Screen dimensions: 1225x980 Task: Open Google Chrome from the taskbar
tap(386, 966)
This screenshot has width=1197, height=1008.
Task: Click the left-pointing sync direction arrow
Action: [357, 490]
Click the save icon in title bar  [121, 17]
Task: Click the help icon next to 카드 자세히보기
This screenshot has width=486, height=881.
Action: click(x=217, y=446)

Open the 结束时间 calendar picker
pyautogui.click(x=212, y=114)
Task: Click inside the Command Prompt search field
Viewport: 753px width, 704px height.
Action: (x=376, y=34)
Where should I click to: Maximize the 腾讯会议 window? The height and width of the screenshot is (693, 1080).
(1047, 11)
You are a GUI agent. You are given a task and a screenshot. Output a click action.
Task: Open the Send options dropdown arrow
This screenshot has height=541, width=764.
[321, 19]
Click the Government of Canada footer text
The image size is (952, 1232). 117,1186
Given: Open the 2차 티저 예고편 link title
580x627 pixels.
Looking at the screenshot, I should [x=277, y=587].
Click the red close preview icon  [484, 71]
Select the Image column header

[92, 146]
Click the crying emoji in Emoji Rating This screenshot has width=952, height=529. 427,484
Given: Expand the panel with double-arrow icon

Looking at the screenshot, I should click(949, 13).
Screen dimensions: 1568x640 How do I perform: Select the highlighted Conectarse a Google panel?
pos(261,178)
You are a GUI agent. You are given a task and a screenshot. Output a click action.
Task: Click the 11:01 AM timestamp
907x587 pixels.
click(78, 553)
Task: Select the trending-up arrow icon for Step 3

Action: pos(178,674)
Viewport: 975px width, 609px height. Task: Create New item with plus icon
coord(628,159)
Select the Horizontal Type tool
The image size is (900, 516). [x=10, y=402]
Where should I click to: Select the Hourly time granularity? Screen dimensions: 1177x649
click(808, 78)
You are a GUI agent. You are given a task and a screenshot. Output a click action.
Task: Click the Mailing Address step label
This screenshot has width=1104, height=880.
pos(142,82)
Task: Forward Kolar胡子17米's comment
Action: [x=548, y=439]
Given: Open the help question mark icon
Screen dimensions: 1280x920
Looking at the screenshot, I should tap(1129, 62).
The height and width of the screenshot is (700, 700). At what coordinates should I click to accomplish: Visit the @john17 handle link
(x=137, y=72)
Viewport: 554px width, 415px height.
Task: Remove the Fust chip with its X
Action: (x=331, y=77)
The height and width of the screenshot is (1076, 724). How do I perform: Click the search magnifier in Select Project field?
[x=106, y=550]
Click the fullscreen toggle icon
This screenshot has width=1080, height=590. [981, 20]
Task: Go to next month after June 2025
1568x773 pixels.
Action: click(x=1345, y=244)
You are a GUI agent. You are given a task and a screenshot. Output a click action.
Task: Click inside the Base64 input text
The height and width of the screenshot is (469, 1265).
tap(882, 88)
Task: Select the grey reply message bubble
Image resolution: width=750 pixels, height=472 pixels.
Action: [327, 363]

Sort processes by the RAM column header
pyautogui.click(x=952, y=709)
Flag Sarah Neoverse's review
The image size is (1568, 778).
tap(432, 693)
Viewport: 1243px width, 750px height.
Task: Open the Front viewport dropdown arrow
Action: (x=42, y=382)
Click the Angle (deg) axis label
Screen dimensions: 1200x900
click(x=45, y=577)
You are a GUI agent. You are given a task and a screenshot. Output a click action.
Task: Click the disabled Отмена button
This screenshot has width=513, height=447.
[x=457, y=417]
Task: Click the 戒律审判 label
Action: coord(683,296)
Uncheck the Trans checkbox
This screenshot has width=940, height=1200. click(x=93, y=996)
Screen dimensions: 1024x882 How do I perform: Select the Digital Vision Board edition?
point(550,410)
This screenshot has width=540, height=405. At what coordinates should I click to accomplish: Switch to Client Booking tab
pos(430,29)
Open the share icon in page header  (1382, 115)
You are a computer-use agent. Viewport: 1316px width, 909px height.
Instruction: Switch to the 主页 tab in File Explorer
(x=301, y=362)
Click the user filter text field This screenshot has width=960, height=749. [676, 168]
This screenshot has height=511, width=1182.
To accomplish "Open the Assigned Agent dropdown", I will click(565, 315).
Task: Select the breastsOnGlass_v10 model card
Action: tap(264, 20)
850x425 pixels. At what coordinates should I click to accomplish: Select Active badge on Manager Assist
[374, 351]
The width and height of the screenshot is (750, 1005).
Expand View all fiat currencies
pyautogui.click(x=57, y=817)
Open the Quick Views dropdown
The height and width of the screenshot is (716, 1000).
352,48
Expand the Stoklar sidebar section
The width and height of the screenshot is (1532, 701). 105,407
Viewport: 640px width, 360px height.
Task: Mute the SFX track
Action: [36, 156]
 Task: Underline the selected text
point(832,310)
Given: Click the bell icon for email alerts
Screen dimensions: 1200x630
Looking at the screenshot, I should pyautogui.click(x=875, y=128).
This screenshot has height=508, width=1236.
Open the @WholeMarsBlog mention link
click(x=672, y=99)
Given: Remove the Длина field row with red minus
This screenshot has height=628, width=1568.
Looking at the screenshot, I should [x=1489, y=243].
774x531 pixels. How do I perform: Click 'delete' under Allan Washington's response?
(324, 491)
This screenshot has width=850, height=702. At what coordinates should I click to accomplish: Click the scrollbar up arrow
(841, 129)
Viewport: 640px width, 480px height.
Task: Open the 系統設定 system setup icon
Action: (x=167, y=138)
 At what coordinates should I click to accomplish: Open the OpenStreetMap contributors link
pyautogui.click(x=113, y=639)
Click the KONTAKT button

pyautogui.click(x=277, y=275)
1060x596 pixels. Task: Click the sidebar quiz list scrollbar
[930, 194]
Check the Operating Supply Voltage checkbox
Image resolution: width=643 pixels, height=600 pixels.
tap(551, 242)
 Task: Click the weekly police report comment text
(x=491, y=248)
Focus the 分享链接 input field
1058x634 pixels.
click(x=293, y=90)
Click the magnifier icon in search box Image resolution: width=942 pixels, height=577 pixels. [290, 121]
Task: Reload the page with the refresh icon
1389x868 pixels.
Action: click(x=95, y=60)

★ ★ ★ ★ ★

### What is being asked
The sole response should be the count of lines in the material holding the string "next".

### Exercise response
2